CA Online and wire services
TEHRAN — Iran said it successfully test-fired short-range missiles during military drills by the elite Revolutionary Guard on Sept. 27, a show of force coming just days after the West warned Tehran about a newly-revealed underground nuclear facility Iran was secretly constructing.
Revolutionary Guard Air Force Gen. Hossein Salami said Iran also tested a multiple missile launcher for the first time. The official English-language Press TV showed pictures of at least two missiles being fired simultaneously and said they were from the drill in a central Iranian desert.
"We will respond with force to any military action, and it doesn't make any difference which country or regime has launched the aggression," state media quoted Salami as saying. He claimed the missiles successfully hit their targets.
The powerful Revolutionary Guard defends Iran's clerical rulers, but has its own ground, naval and air units. Its air force controls the country's missile programme.
The tests came two days after Western allies disclosed that Iran had been secretly developing a previously unknown underground uranium enrichment facility and warned the country it must open the nuclear site to international inspection or face harsher international sanctions.
The newly-revealed nuclear site in the arid mountains near the holy city of Qom is believed to be inside a heavily guarded, underground Revolutionary Guard facility.
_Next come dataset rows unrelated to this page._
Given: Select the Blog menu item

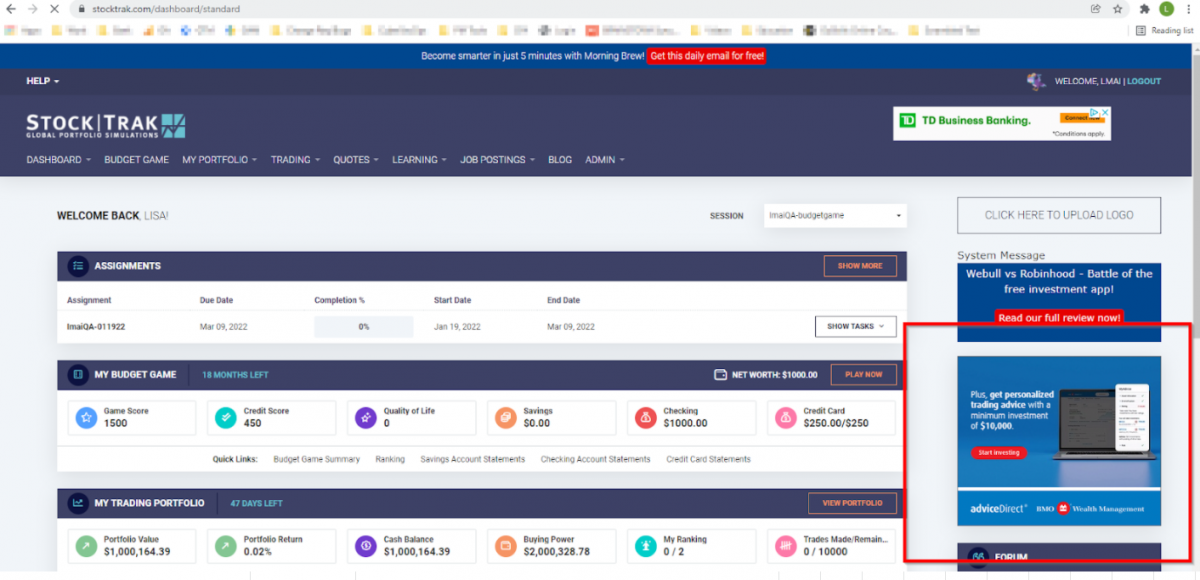Looking at the screenshot, I should coord(560,159).
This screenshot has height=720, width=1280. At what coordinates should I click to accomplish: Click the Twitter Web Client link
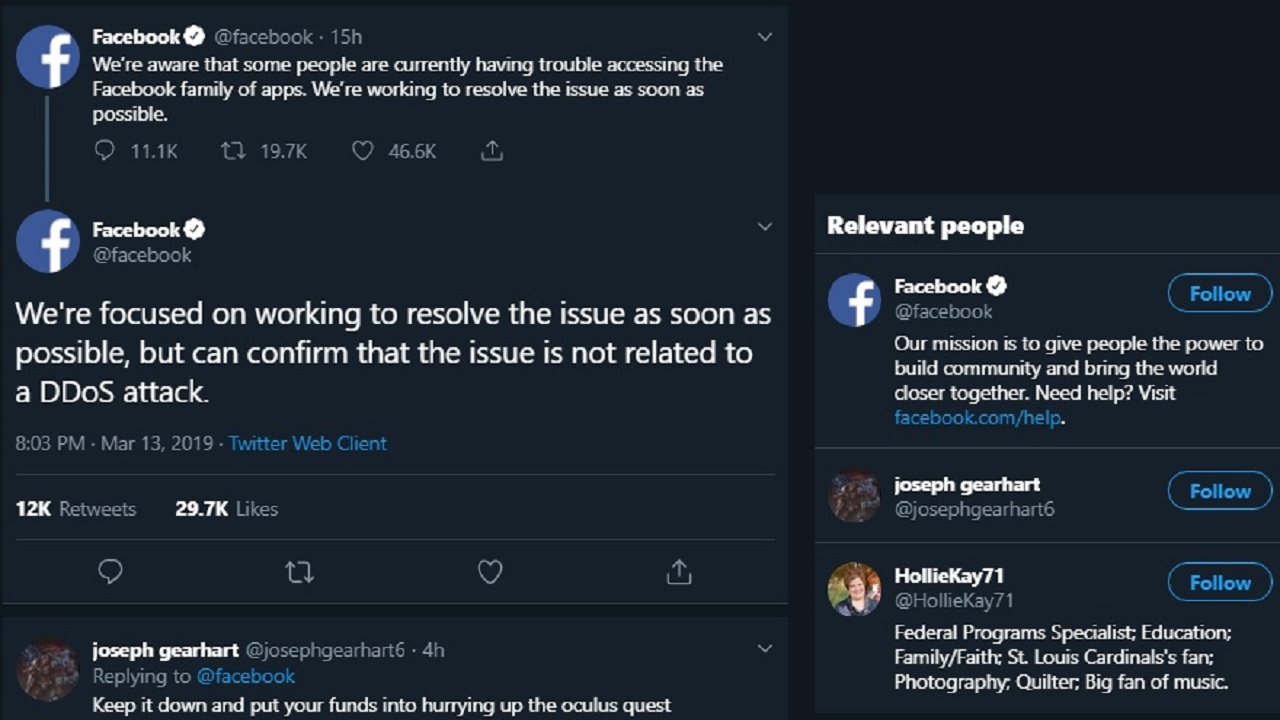pyautogui.click(x=307, y=443)
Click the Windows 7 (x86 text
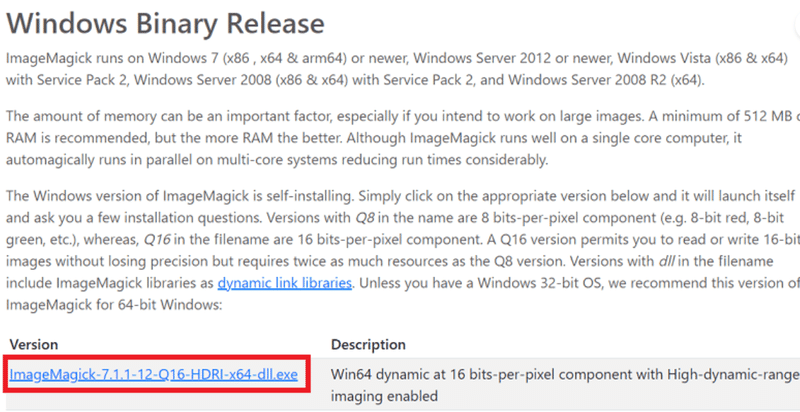The image size is (800, 412). (x=188, y=58)
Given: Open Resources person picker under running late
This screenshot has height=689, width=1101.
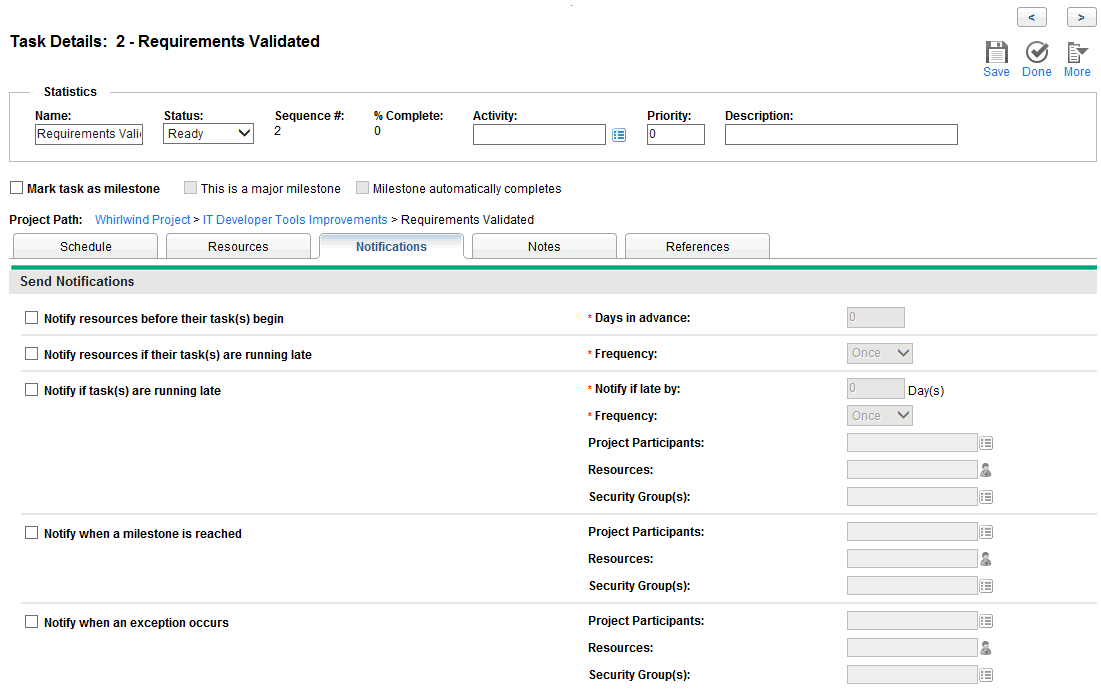Looking at the screenshot, I should (x=986, y=470).
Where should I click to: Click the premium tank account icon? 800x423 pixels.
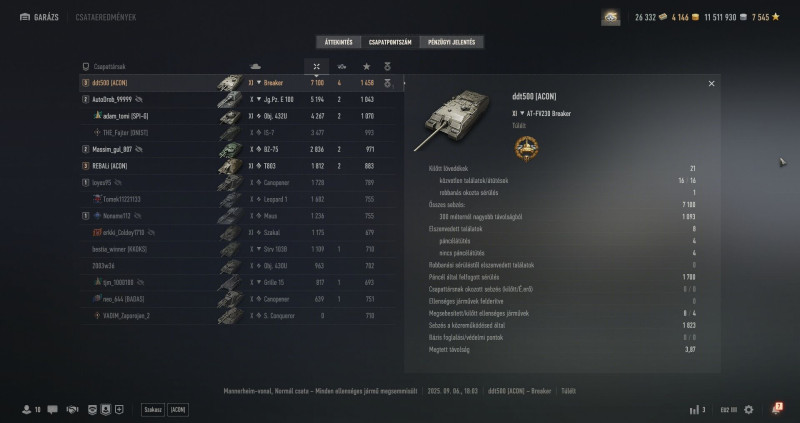(x=611, y=17)
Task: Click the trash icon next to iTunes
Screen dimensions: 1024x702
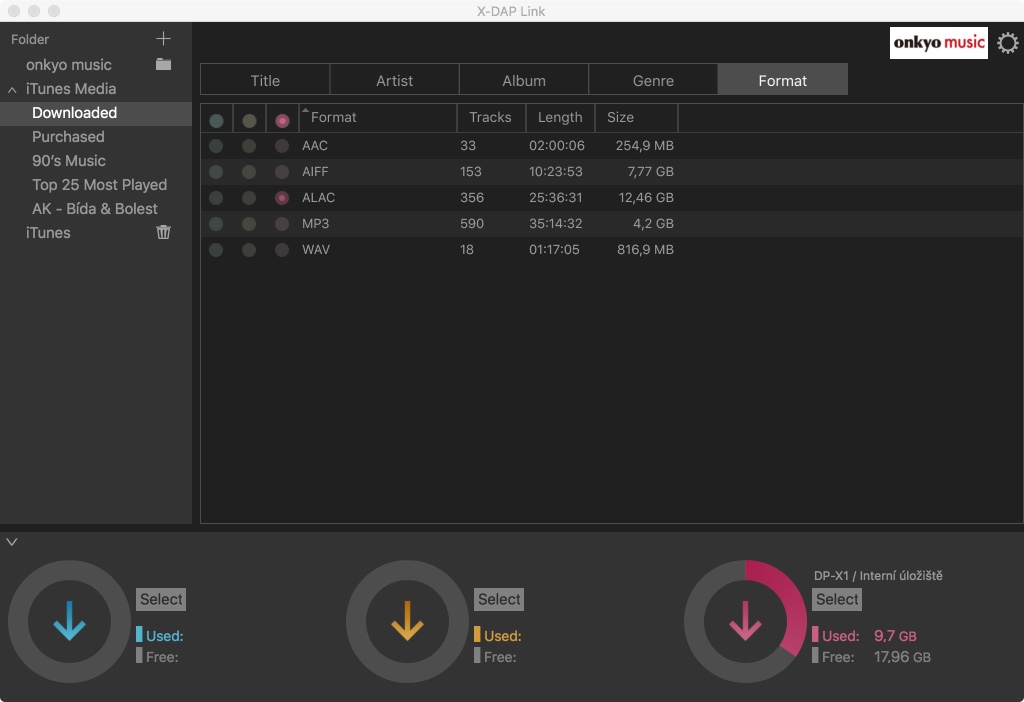Action: [x=163, y=232]
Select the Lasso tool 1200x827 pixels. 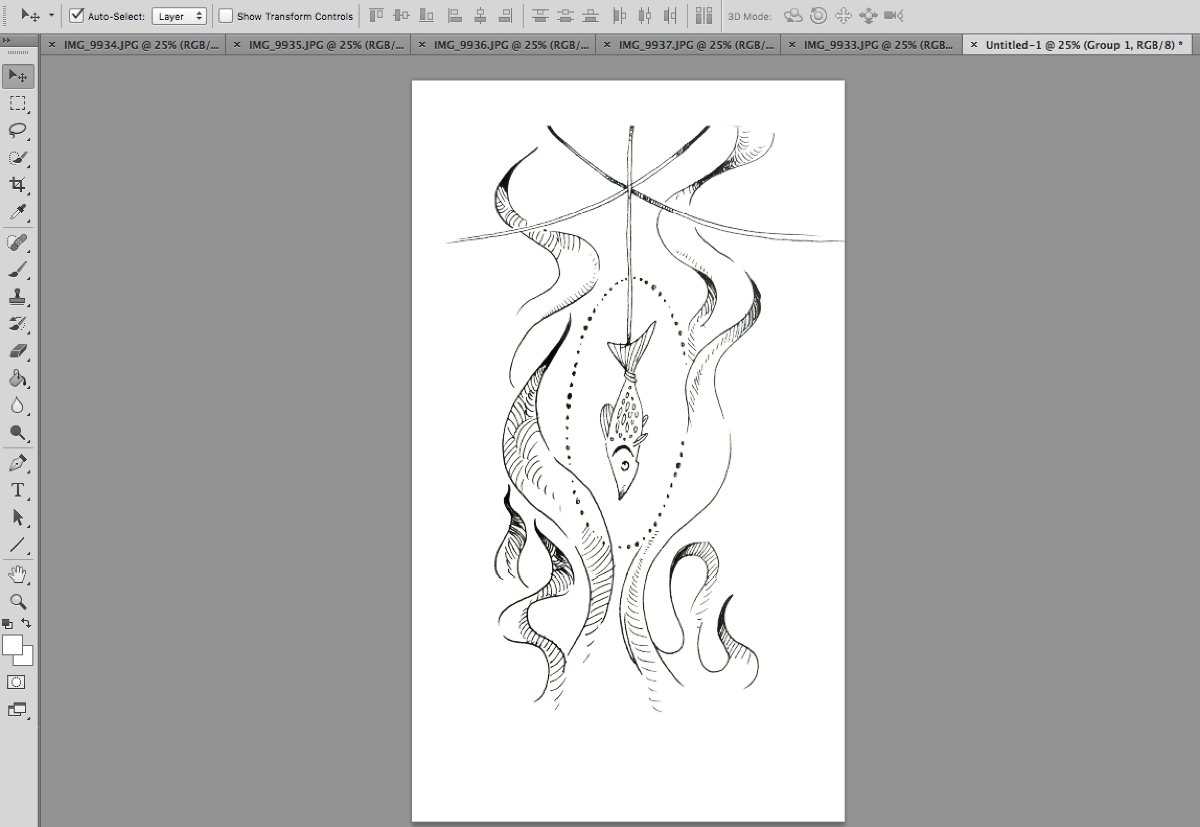(17, 130)
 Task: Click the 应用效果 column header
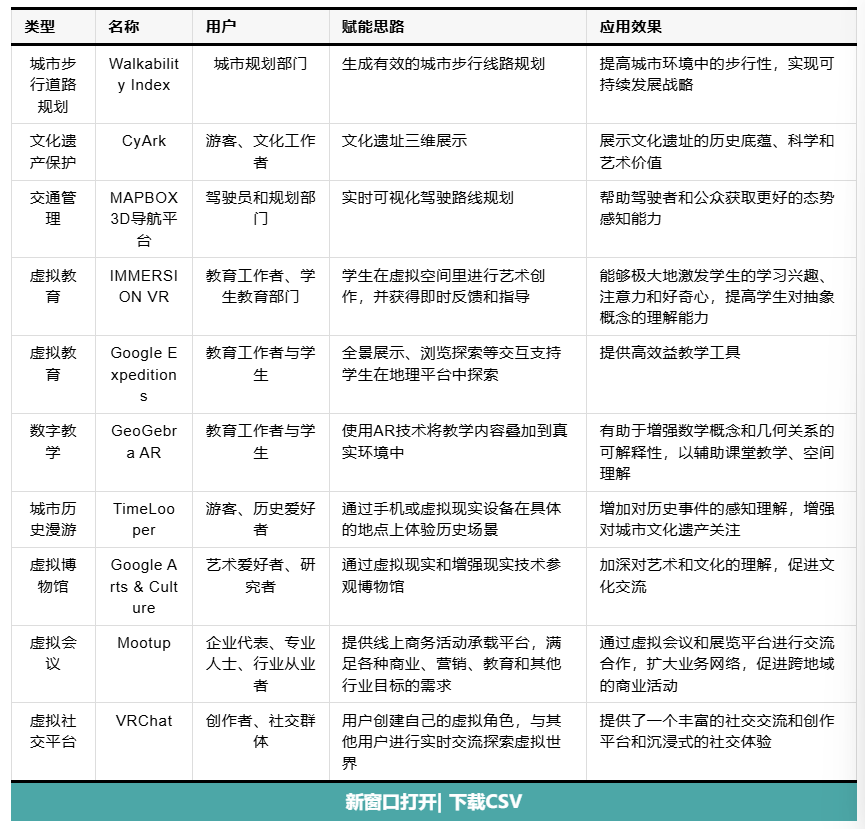[630, 26]
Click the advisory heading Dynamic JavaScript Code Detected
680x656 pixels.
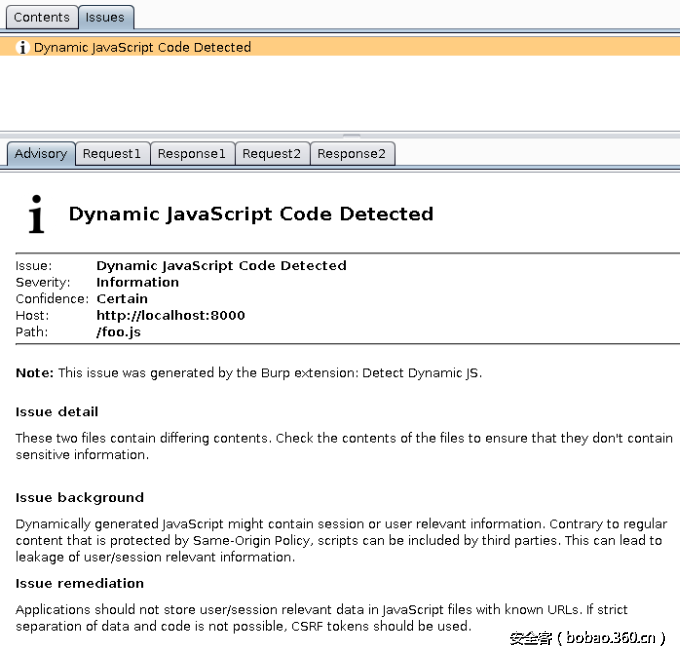(250, 214)
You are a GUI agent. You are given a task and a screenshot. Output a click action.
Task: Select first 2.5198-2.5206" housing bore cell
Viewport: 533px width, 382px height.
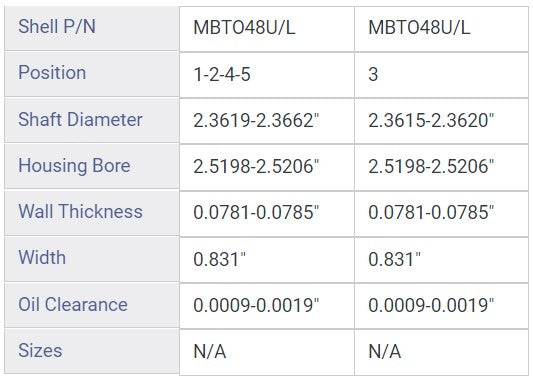click(x=267, y=168)
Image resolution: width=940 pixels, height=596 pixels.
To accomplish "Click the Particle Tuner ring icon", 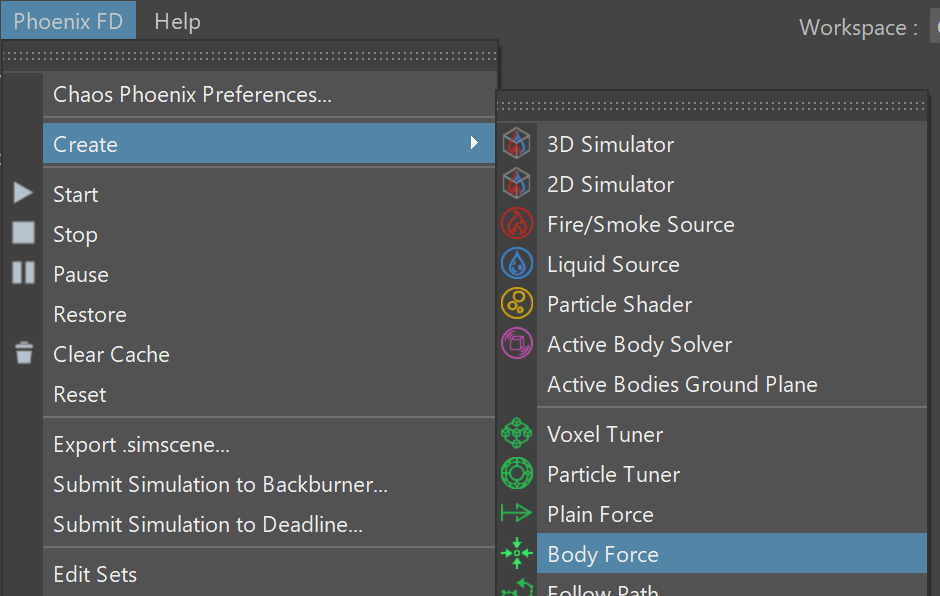I will 516,474.
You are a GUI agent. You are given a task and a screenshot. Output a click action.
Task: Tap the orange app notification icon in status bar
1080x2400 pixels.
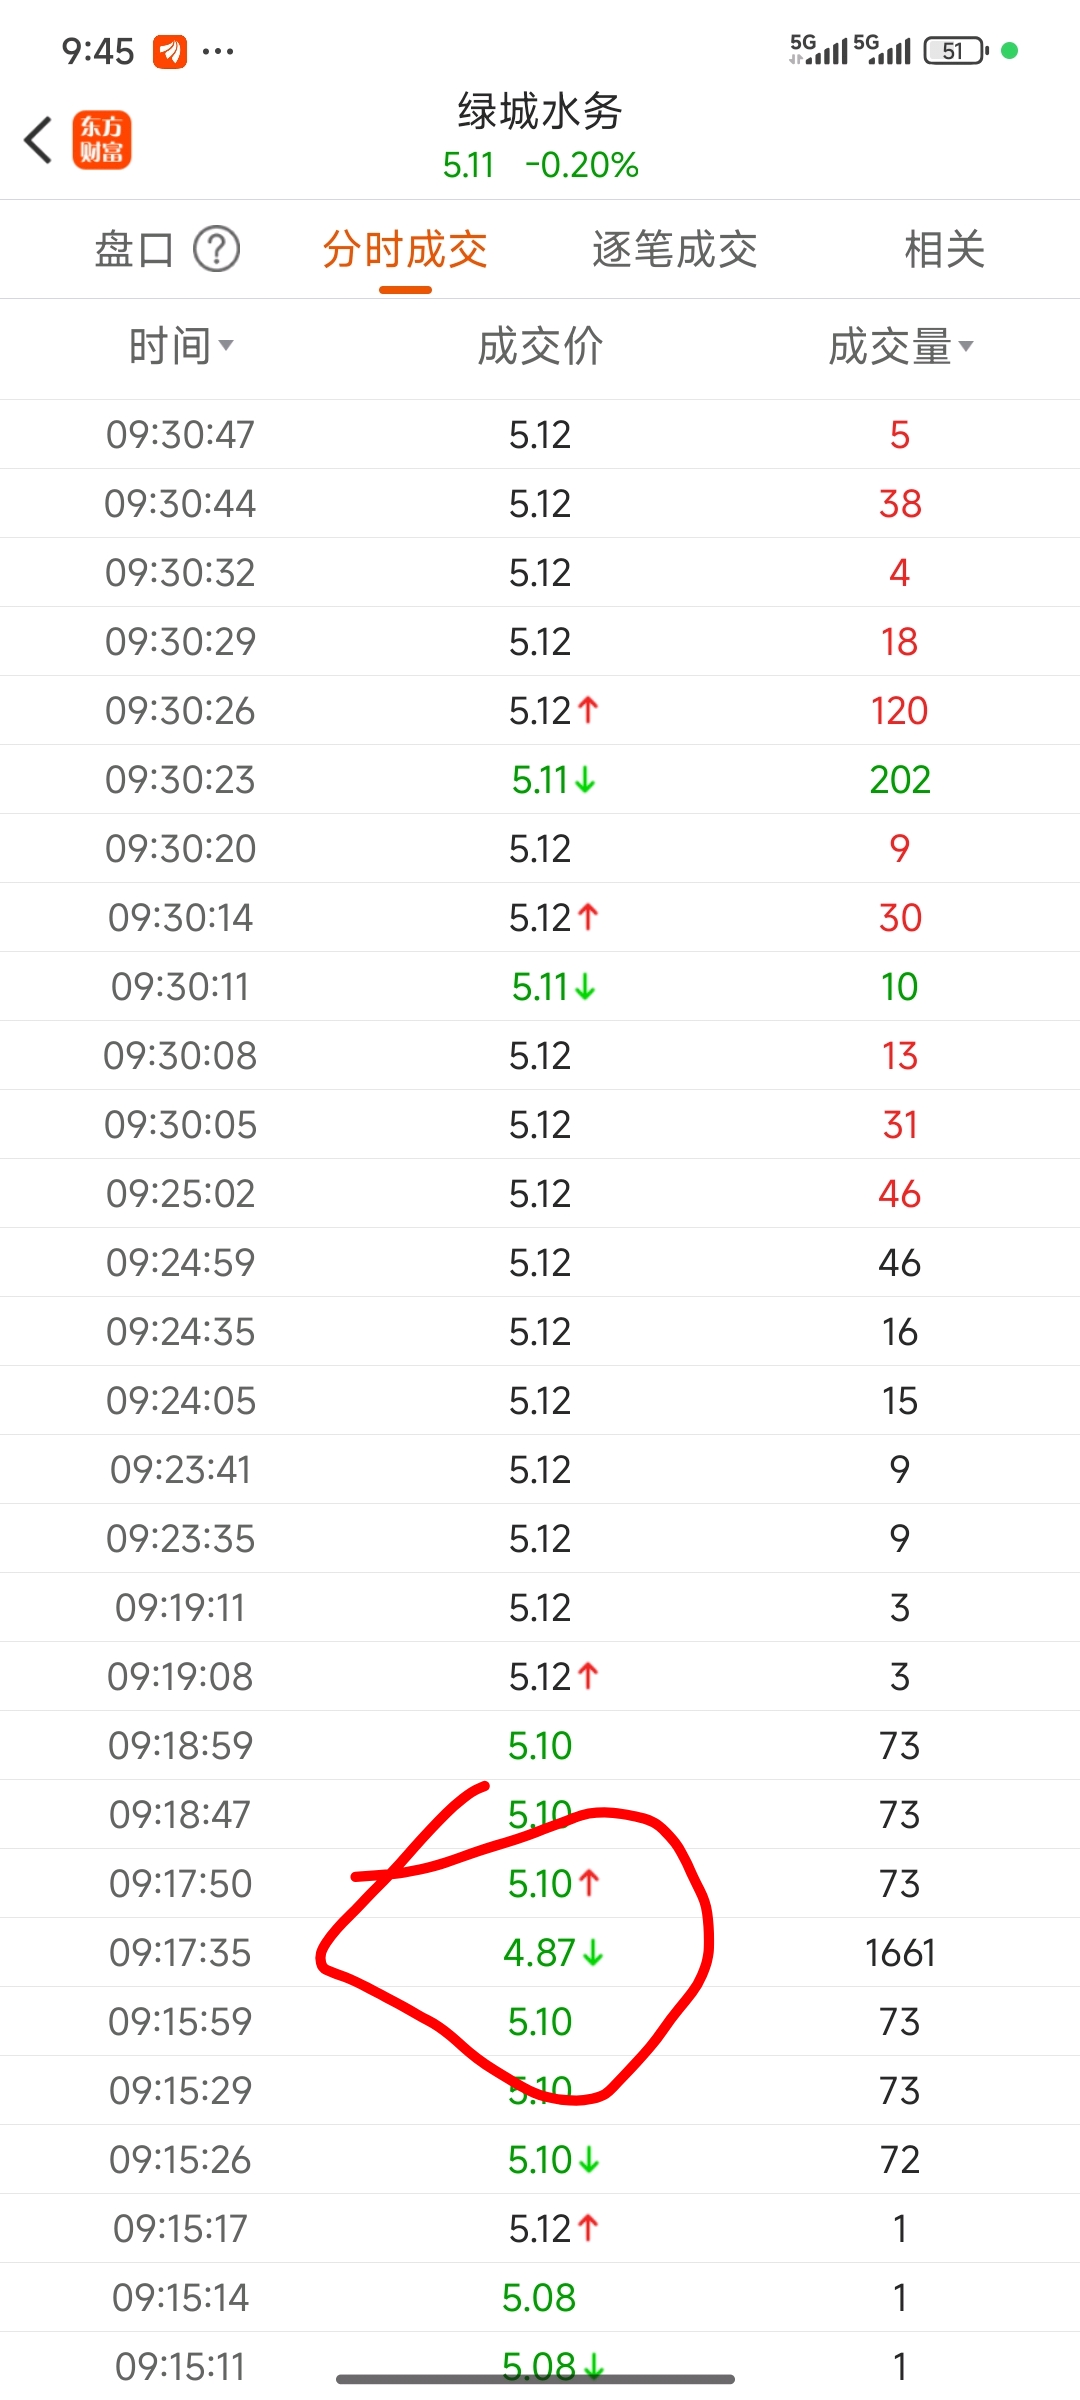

Nuclear experts say the details that have emerged about the site and the fact that it was being developed secretly are strong indications that Iran's nuclear programme is not just for peaceful purposes, as the country has long maintained.
Salami said Iran would test medium-range Shahab-1 and Shahab-2 missiles on Sept. 27 and a longer-range Shahab-3 missile on Sept. 28 during drills set to last several days. The short-range Fateh and Tondar missiles were tested, but he did not give specifics on range or other details.
Iranian President Mahmoud Ahmadinejad said the disclosure of the nuclear facility was a success for Iran. Others “may pursue this issue through the media, but it has become a firm blow to their arrogance," he said in a reference to the U.S. and Western powers.
Experts estimate that Iran's current number of centrifuges could enrich sufficient quantities of uranium for a nuclear weapon in as little as a year.